Secondo la Suprema Corte il principio, sancito dall’art. 65 del CCNL 5 dicembre 1996, secondo cui la corresponsione di una retribuzione di risultato compensativa anche dell’eventuale superamento dell’orario lavorativo per il conseguimento dell’obiettivo assegnato esclude il diritto al compenso per lavoro straordinario, si applica anche al personale dirigente di struttura in posizione non apicale, rispondendo ad esigenze comuni all’intera dirigenza e ad una lettura sistematica delle norme contrattuali, che, ove hanno inteso riconoscere (come per l’attività connessa alle guardie mediche) una compensazione delle ore straordinarie per i dirigenti medici, lo hanno specificamente previsto.
Pertanto, si è ritenuto che l’art. 60 del CCNL del 3 novembre 2005, confermando nelle parti non modificate o integrate o disapplicate tutte le disposizioni sull’orario di lavoro e l’orario notturno contenute nei CCNL 8 giugno 2000 e 5 dicembre 1996, lascia ferma l’esclusione del diritto del dirigente medico ad essere compensato per lavoro straordinario, senza che sia possibile la distinzione tra il superamento dell’orario di lavoro preordinato al raggiungimento dei risultati assegnati e quello imposto da esigenze del servizio ordinario, poiché la sua prestazione deve essere svolta complessivamente al fine di conseguire gli obiettivi propri ed immancabili dell’incarico affidatogli.
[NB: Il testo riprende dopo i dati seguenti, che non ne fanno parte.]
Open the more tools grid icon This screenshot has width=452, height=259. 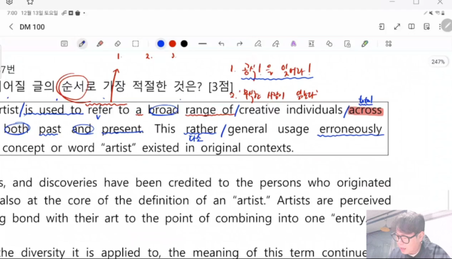pyautogui.click(x=388, y=44)
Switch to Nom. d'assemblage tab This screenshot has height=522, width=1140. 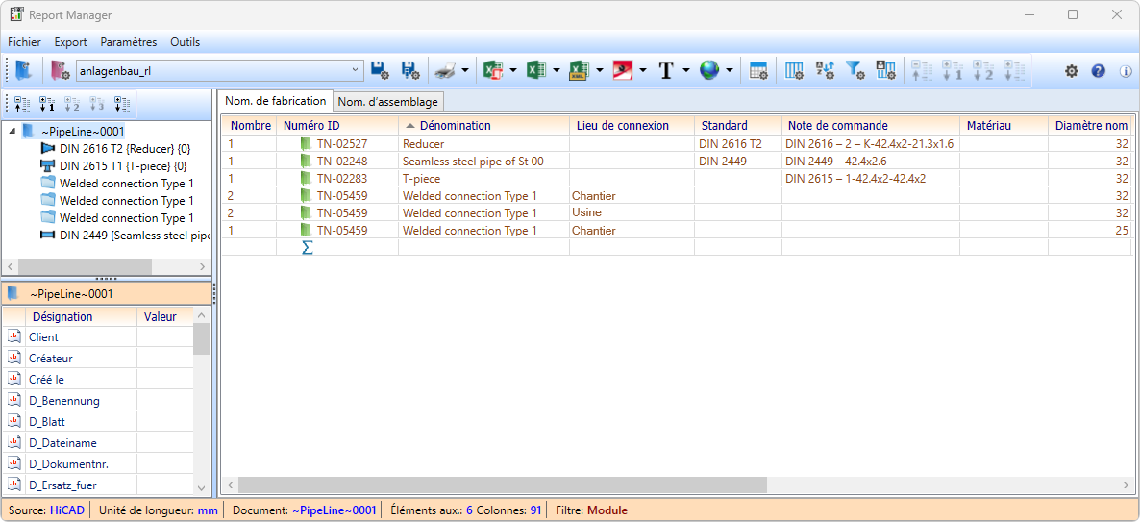click(x=388, y=102)
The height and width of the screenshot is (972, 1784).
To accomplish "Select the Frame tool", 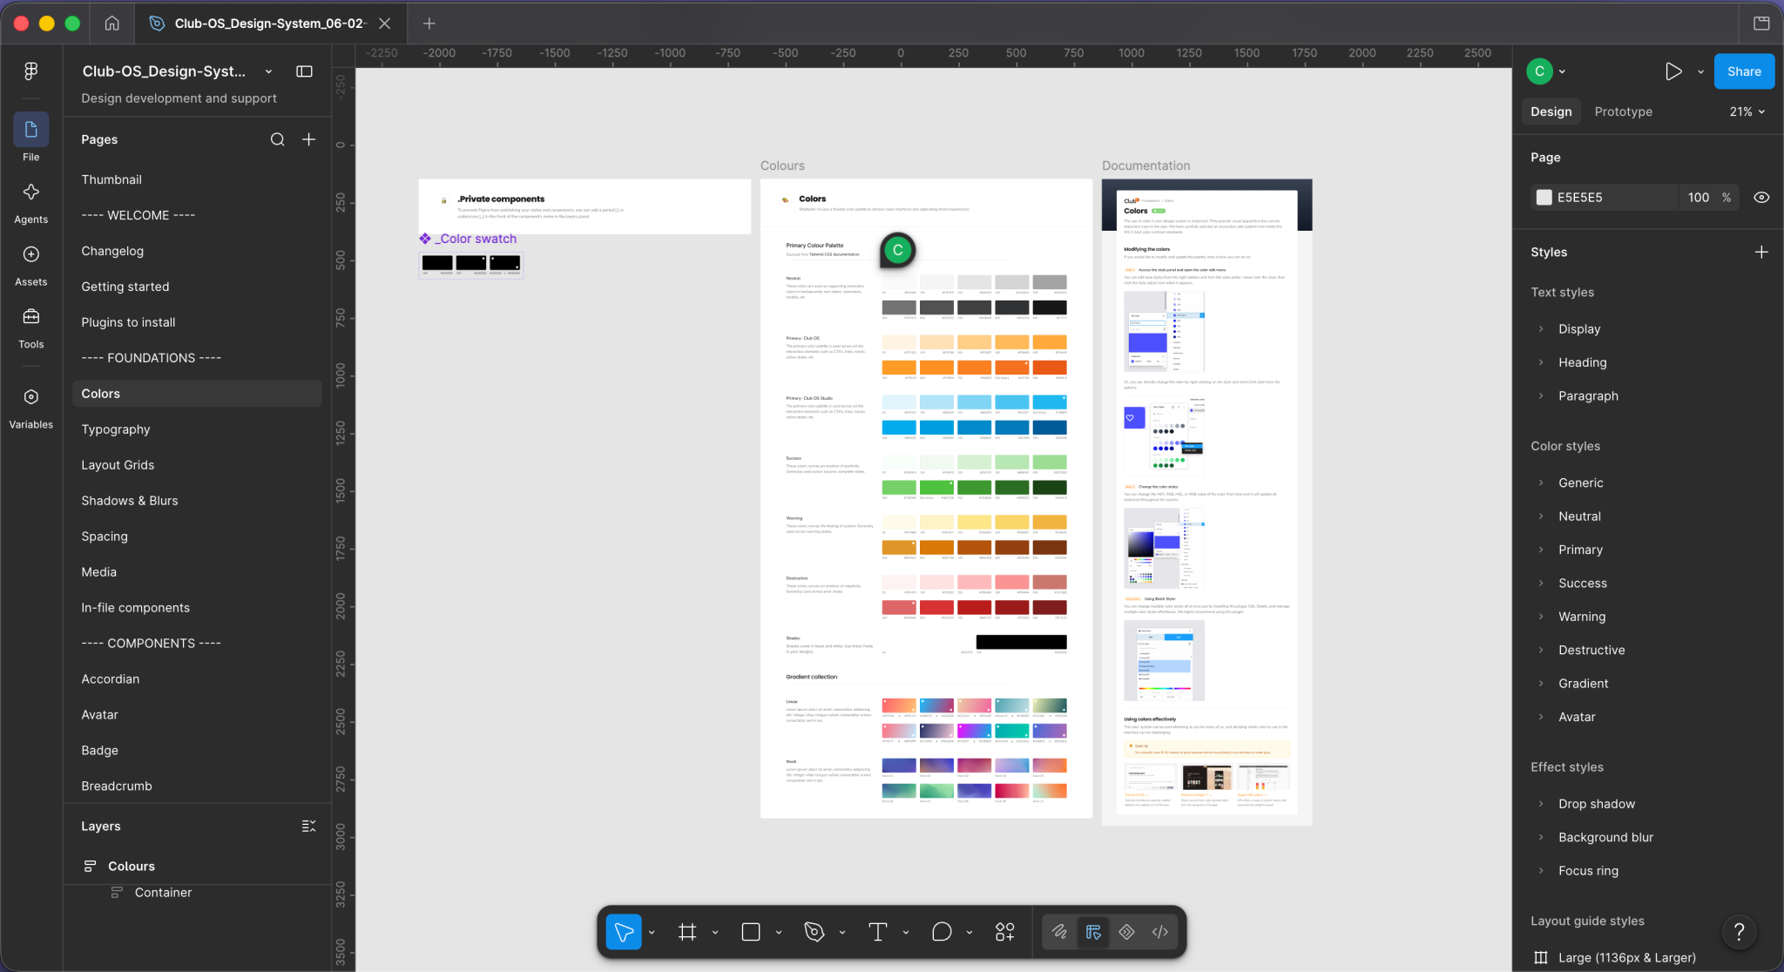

Ciò significa che la flessibilità oraria prevista per la prestazione di lavoro dei dirigenti medici ha lo scopo primario di favorire il raggiungimento degli obiettivi da parte della struttura sanitaria, tant’è che l’orario di trentotto ore settimanali è da intendere come orario minimo e può essere superato senza che sia dovuto il pagamento dello straordinario.